WHAT THE TASK REQUIRES:
Transcribe exactly the lines from the one holding "палладиевый катализаторы (119, 2021)" to the end of the data below, including both of those lines and no others.
#####
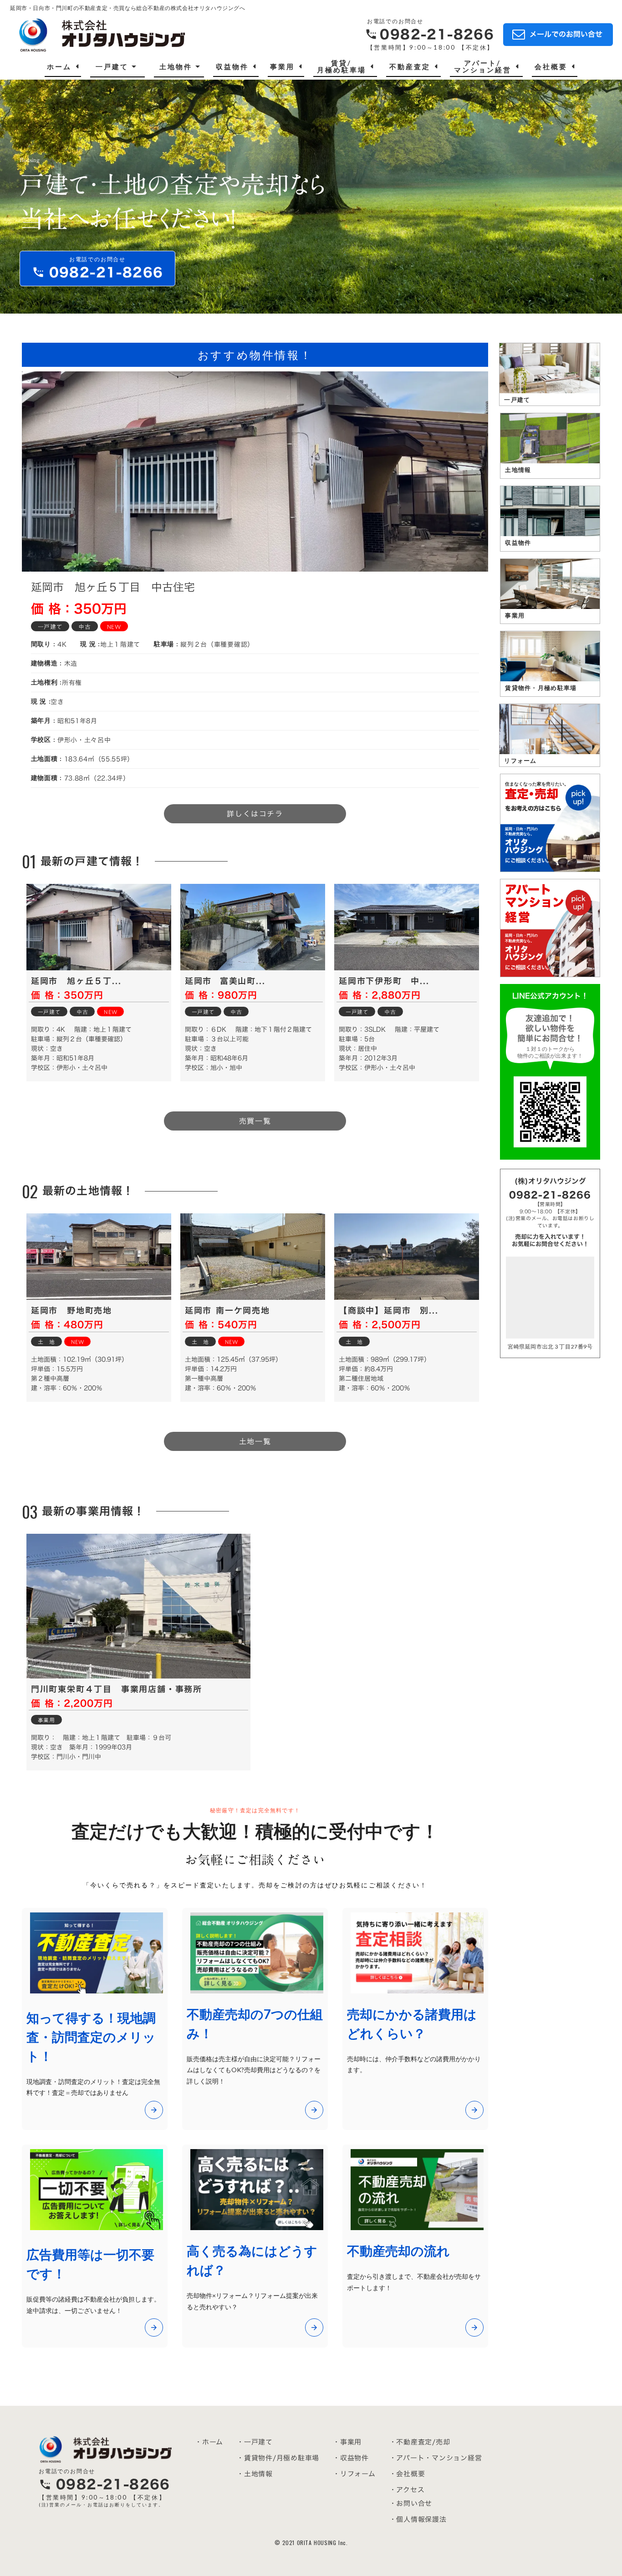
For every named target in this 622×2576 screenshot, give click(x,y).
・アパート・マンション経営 (435, 2458)
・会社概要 (407, 2474)
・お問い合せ (411, 2503)
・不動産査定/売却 (419, 2442)
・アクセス (407, 2490)
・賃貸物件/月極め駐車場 (278, 2458)
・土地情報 (255, 2474)
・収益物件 (351, 2458)
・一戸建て (255, 2442)
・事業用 (347, 2442)
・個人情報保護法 (418, 2519)
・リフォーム (354, 2474)
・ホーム (209, 2442)
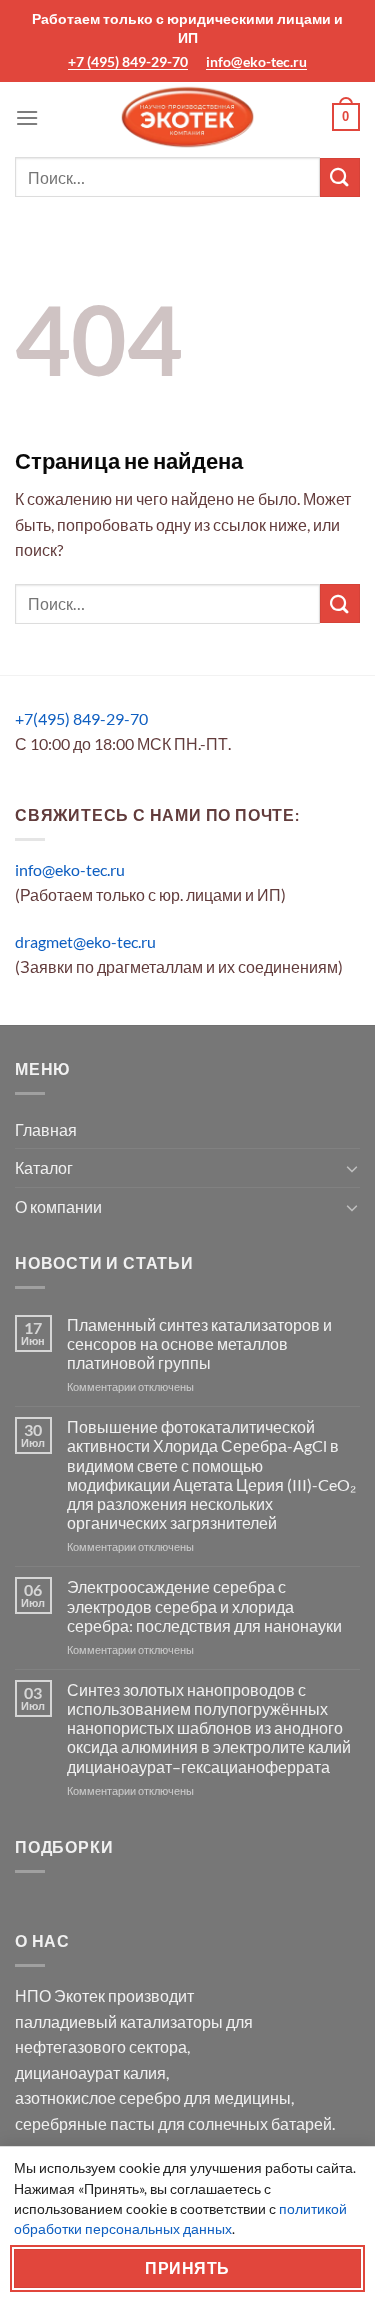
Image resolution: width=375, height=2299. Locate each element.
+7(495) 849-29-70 (81, 718)
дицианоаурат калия (90, 2072)
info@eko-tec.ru (256, 61)
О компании (58, 1206)
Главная (46, 1129)
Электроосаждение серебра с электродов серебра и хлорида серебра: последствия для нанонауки (204, 1605)
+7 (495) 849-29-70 (128, 61)
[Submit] (340, 177)
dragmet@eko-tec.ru (85, 941)
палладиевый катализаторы (119, 2021)
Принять (187, 2268)
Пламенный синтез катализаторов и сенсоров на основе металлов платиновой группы (199, 1343)
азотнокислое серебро (98, 2097)
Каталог (44, 1167)
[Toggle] (352, 1168)
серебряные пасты (85, 2123)
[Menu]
#####
PROBLEM SOLUTION:
палладиевый катализаторы (119, 2021)
Принять (187, 2268)
Пламенный синтез катализаторов и сенсоров на основе металлов платиновой группы (199, 1343)
азотнокислое серебро (98, 2097)
Каталог (44, 1167)
[Toggle] (352, 1168)
серебряные пасты (85, 2123)
[Menu]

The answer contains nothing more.